VACCIN anti-SIDA : La piste française, produire des anticorps au niveau des muqueuses
Prévenir l’infection dès le niveau des muqueuses et avant la multiplication et la dissémination du virus dans le sang, c’est l’originalité de la piste de recherche française vers un candidat-vaccin contre le virus du sida. Ces chercheurs français de l'Université Paris Descartes, du CNRS et de l'Inserm en collaboration avec la société Mymetics et avec le soutien de l’ANRS, ont ainsi réussi à développer un candidat-vaccin contre la transmission sexuelle du VIH chez des macaques femelles, qui 13 fois exposées au VIH ont été protégées contre l’infection. Des travaux publiés dans l’édition en ligne du 10 février, de la revue Immunity.
Ce candidat-vaccin est le fruit de quinze années de recherche sur l'entrée du virus dans l'organisme et sur l'immunité locale au niveau des muqueuses. C'est en induisant la production d'anticorps spécifiques de la surface du virus au niveau des muqueuses génitales, mimant le phénomène observé dans une population de femmes naturellement immunisées contre le VIH et qui résistent à l'infection que les chercheurs ont développé cette toute nouvelle approche.
L'originalité du candidat-vaccin développé par les chercheurs est d'induire la production d'anticorps au niveau des muqueuses et non dans le sang. Ces anticorps interviennent alors très tôt dans l'infection par voie muqueuse, c'est-à -dire avant la multiplication du virus et sa dissémination dans le sang.
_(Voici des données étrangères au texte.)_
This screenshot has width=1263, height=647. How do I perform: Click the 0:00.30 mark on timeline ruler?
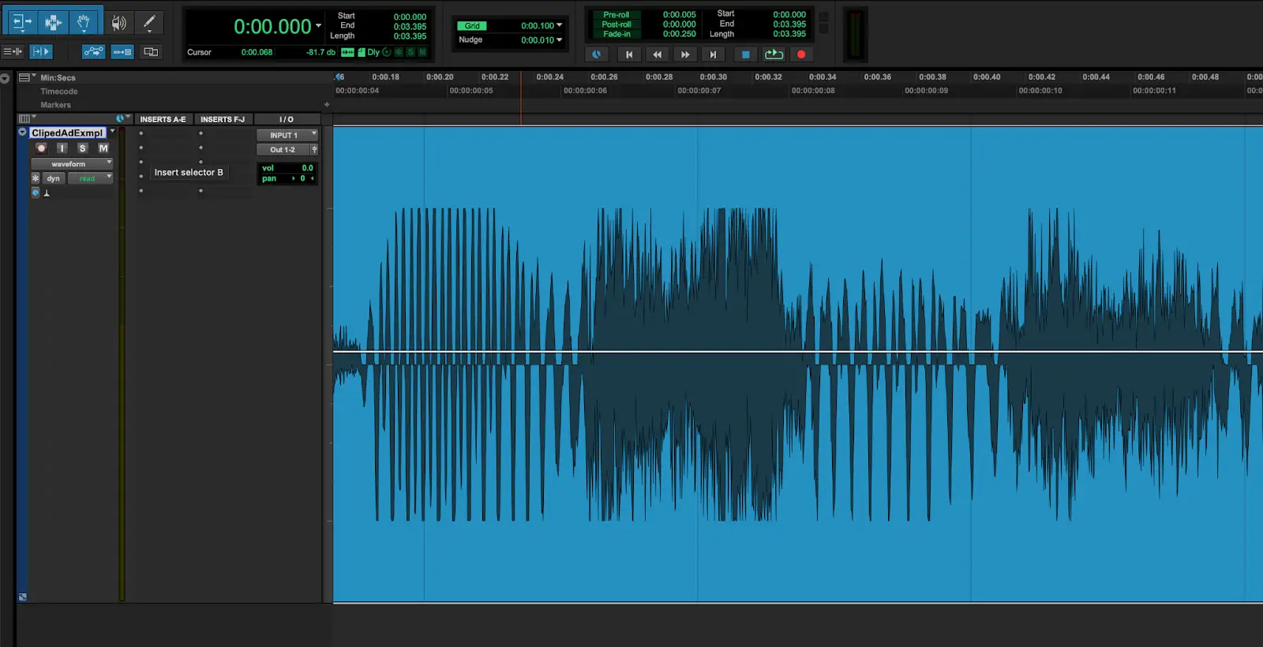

Cinq macaques femelles (Macaca mulatta) ont été vaccinées par voies intramusculaire et nasale. Six mois plus tard, elles ont été exposées de façon répétée (13 fois) au VIH par inoculation vaginale. Les 5 animaux se révèlent protégés de l'infection et restent séronégatifs, six mois après la dernière infection par le VIH.
« L'analyse comparative des anticorps induits par la vaccination dans le sang et au niveau des muqueuses montre que ce sont seulement les anticorps muqueux spécifiques de la surface du virus -aussi bien IgG que IgA- qui permettent de protéger les macaques de l'infection par voie muqueuse ».
Le candidat vaccin simule une réponse naturelle : C'est chez les femmes résistant à l'infection malgré des rapports sexuels non protégés et qui seraient donc naturellement immunisées que ce type d'anticorps a été identifié comme un élément de protection.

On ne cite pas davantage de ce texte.